More than 160,000 people have registered to attend Salesforce’s annual conference this week in San Francisco but the city can no longer house them all.
Dreamforce has grown so large that the cloud software giant has been forced to pay for a 964 foot cruise ship to be docked at San Francisco’s Pier 27 due to a shortage of hotel rooms in the city.
The Celebrity Infinity cruise ship, which currently has a Salesforce balloon attached to its bow and has been dubbed “Dreamboat” for the week, can accommodate up to 1,100 people.
In addition to accommodating a number of conference attendees, Salesforce is also using the boat for a number of parties, including a media welcome party this evening.
Last year, 135,000 people registered to attend Dreamforce, equal to approximately 12 percent of San Francisco’s overall population.
The size of the conference means that it causes some disruption to locals, blocking roads and making it nearly impossible to book a table at certain restaurants.
But the overall economic impact is hugely positive. Last year more than $220 million was infused into the local economy during Dreamforce and that figure will only rise with more visitors.
During this year’s Dreamforce, a number of well known figures from the business and entertainment world will make an appearance.
Uber CEO Travis Kalanick and Microsoft CEO Satya Nadella are both due to make appearances, as is actress and businesswoman Jessica Alba. The conference will be closed with a gig on the waterfront that will see Foo Fighters, The Killers and Gary Clark Junior play.
Box CEO Aaron Levie is also speaking at Dreamforce.

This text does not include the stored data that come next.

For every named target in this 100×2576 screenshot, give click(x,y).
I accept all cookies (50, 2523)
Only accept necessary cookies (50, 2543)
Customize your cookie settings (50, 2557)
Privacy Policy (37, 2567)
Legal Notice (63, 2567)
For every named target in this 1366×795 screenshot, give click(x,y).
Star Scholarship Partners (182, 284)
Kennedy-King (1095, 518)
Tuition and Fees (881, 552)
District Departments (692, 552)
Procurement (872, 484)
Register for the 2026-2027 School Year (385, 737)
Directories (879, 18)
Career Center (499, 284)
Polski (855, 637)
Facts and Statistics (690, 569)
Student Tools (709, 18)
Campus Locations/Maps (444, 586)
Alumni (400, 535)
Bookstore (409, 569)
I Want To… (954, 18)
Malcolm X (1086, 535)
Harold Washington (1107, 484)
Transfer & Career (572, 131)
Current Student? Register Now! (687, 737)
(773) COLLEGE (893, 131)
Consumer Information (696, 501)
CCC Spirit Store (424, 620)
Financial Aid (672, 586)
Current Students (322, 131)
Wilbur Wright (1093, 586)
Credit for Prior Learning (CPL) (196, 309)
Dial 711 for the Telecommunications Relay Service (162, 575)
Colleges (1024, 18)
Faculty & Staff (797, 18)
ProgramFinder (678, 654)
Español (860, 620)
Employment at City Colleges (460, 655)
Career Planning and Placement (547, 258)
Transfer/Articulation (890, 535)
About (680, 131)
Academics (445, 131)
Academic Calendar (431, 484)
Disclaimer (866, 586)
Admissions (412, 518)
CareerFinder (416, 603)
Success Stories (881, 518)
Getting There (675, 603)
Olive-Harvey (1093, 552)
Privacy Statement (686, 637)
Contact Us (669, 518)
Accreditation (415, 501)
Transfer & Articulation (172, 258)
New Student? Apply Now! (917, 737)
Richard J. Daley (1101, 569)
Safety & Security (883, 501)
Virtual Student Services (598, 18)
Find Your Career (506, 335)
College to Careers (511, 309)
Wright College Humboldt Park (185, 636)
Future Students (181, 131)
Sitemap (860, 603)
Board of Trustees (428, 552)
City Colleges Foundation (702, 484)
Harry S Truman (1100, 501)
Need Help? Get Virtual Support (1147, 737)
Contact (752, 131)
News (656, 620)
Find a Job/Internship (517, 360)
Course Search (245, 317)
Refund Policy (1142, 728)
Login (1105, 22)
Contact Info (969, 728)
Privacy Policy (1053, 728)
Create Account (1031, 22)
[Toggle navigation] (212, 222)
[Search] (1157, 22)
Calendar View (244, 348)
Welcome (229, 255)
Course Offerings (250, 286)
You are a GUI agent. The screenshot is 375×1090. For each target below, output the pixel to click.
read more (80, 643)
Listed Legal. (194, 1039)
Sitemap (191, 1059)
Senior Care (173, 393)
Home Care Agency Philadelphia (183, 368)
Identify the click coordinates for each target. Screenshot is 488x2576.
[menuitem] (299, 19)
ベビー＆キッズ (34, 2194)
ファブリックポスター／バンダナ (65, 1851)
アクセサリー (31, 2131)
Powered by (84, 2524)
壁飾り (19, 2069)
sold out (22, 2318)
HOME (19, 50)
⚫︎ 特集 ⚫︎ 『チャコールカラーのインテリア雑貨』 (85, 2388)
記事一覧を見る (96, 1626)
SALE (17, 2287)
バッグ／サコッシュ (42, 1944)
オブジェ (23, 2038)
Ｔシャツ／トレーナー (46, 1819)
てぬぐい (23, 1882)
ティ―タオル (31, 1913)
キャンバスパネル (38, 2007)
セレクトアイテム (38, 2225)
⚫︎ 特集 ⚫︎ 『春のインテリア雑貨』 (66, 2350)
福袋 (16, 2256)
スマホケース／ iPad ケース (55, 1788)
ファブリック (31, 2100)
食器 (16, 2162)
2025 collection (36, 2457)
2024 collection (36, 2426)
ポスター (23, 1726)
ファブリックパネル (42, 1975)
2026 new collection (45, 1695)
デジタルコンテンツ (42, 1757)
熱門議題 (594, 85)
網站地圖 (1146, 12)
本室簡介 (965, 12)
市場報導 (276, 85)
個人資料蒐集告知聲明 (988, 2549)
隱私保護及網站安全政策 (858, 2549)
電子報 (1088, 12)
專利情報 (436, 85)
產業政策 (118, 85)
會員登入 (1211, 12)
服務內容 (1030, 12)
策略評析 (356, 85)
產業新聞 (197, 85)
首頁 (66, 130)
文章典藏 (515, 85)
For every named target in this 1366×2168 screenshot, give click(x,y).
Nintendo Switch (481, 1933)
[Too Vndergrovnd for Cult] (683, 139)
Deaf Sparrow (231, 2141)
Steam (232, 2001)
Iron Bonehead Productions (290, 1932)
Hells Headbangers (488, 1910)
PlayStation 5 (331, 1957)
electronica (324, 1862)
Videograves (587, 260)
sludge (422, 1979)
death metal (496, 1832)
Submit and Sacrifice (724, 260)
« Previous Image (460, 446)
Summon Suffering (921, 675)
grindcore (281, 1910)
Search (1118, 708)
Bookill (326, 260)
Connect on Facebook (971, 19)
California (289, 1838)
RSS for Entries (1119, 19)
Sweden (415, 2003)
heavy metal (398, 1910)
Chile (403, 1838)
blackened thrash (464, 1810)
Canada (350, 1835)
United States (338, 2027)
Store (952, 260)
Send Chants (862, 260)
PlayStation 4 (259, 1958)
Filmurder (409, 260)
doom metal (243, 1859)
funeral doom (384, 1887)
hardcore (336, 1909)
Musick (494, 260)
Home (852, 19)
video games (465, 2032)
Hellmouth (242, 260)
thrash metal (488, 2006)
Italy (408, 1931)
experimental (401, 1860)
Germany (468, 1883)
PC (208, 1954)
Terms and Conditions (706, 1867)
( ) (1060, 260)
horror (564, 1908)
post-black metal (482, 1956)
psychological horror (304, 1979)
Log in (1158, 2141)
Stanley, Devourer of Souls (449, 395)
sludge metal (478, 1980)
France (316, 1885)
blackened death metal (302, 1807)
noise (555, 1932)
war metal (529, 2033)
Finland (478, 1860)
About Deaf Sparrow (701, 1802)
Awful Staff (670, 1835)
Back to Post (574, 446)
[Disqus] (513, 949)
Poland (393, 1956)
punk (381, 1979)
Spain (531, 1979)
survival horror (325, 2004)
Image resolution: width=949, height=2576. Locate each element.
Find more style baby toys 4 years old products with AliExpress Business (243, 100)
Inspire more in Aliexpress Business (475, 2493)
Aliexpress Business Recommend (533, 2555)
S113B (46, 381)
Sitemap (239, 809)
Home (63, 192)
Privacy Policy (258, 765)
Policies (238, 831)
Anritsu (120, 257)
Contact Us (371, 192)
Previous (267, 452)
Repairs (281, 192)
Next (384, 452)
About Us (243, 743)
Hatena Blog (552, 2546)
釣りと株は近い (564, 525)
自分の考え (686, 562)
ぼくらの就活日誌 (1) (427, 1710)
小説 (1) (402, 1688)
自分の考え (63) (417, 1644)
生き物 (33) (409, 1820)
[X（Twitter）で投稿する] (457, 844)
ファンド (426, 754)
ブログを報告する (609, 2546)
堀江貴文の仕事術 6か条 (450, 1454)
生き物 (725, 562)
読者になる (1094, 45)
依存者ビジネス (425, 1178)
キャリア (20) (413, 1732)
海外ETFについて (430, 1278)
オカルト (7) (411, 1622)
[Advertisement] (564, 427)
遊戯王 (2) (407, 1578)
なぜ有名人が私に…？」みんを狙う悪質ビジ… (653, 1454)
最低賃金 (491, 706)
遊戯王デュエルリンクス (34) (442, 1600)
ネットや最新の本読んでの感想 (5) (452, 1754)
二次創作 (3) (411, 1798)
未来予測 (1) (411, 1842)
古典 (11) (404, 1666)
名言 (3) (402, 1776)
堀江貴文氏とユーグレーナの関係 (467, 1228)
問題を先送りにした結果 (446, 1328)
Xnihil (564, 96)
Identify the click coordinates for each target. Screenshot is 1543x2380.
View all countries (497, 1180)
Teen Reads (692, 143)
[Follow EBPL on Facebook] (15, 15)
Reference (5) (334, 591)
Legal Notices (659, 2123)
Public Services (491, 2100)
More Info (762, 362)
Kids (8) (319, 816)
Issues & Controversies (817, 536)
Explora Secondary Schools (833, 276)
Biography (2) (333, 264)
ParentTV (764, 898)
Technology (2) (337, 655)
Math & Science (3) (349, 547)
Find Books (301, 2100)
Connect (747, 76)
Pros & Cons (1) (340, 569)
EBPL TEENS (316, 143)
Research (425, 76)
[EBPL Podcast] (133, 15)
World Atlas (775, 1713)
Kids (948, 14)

He took to Twitter to explain his feelings on the conference.
If you took Burning Man and gave everyone clothes, and all the conversations were about cloud computing, you basically have Dreamforce.
— Aaron Levie (@levie) September 15, 2015
Several other large technology conferences, including Apple’s WWDC and Google I/O, take place in San Francisco every year, with most of them centred around the Moscone Centre, which has close to a million square foot of space.